Dendreon's (NASDAQ: DNDN) Provenge was the first drug approved for that indication, but it has struggled, in part because of missteps by Dendreon and in part because of how complex Provenge is to administer.

Both Johnson & Johnson (JNJ 0.82%), which sells Zytiga, and Medivation with marketing partner Astellas went the easier route, gaining FDA approval for their pills in post-chemotherapy patients in April 2011 and August 2012, respectively. Johnson & Johnson received expanded FDA approval for Zytiga to include pre-chemotherapy patients in late 2012, driving last year's U.S. sales 62% higher than 2012.

Solid data
Xtandi reduced the risk of death by 29% and the risk of progression as measured by radiography by a whopping 81% compared to placebo. More than half of patients had a complete or partial response to the drug.

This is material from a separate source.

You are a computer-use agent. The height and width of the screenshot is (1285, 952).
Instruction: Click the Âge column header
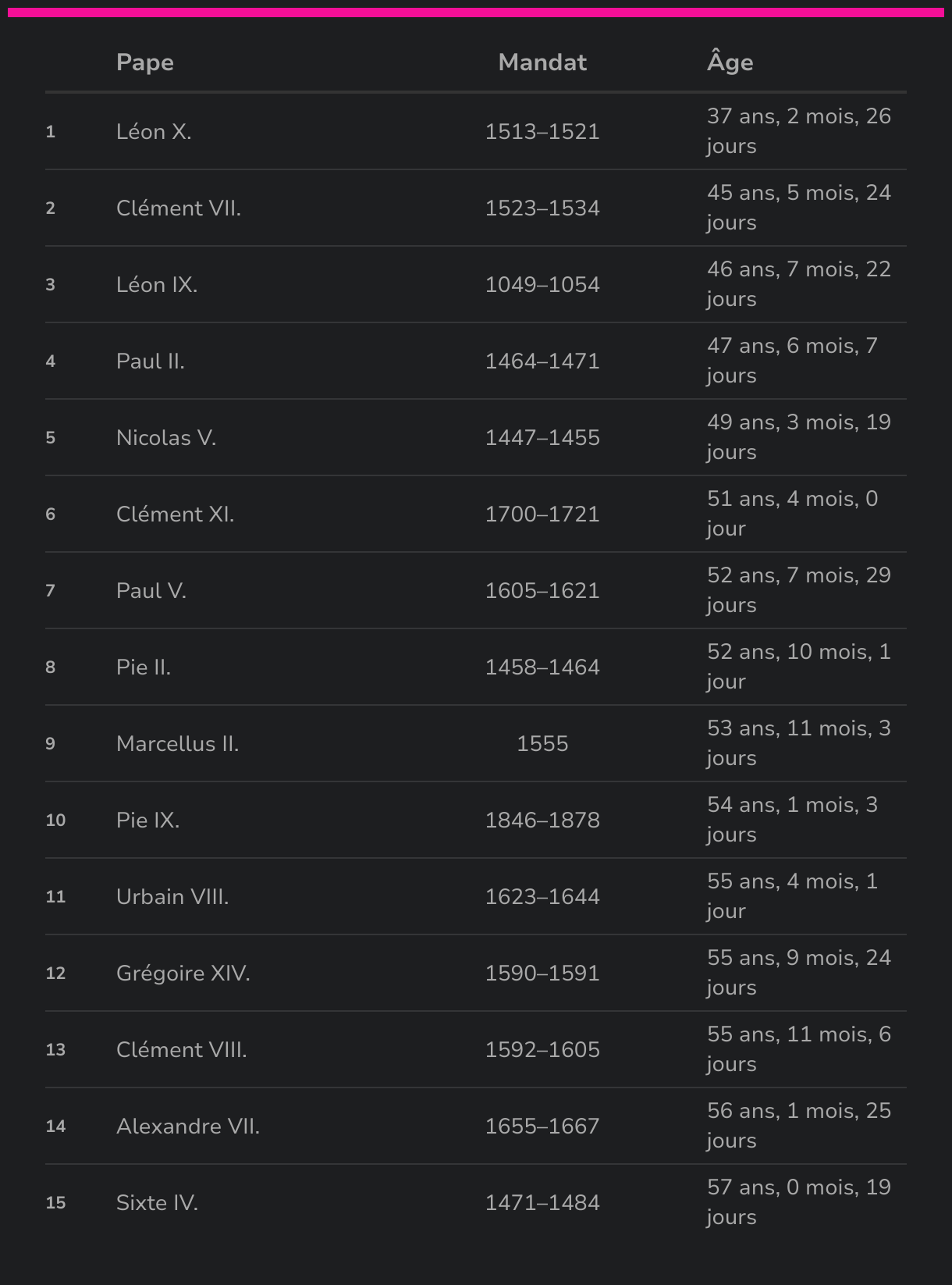(730, 62)
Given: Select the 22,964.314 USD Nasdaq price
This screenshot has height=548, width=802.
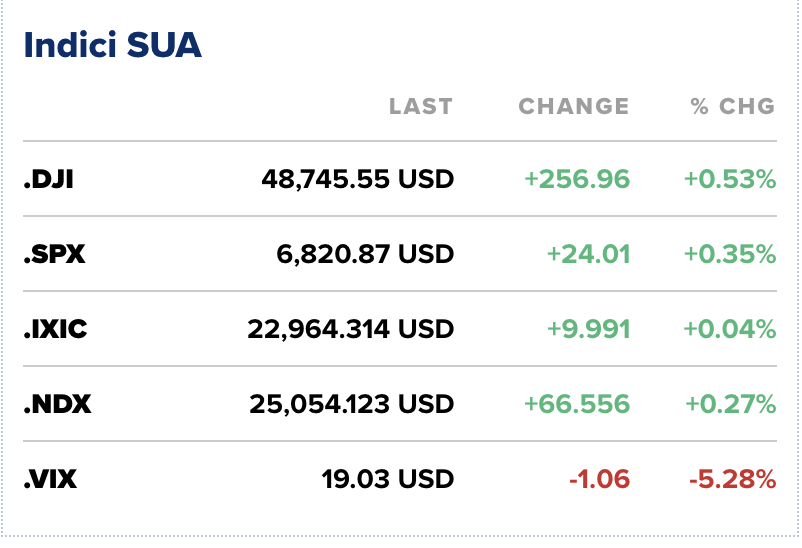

Because the disease progression was delayed, patients could also delay taking Taxotere. The median time to starting chemotherapy was 17 months longer for patients taking Xtandi compared to the placebo group. That's 17 months without having to deal with the nasty side effects that come with chemotherapy.

Pick a winner
In a press conference with reporters, the study author, Tomasz Beer, wasn't willing to pick a winner between Zytiga and Xtandi. It's dangerous to compare across clinical trials with different enrolment criteria.

That's not going to stop investors, though. From what we've seen so far, it appears Xtandi is the better drug, with a 29% reduction in the risk of death compared to 21% for Johnson & Johnson's Zytiga. Dendreon's Provenge is a minor player at this point, but for the record, it reduced the risk of death by 23%.

Zytiga has to be administered with steroids and must be taken on an empty stomach, while Xtandi doesn't have those restrictions.

While the competition between the drugs heats up, it might not last too long. Medivation and Astellas are running a phase 4 trial to see if Zytiga and Xtandi combined are better than Zytiga alone. If it works, the combination could be the standard of care in a few years.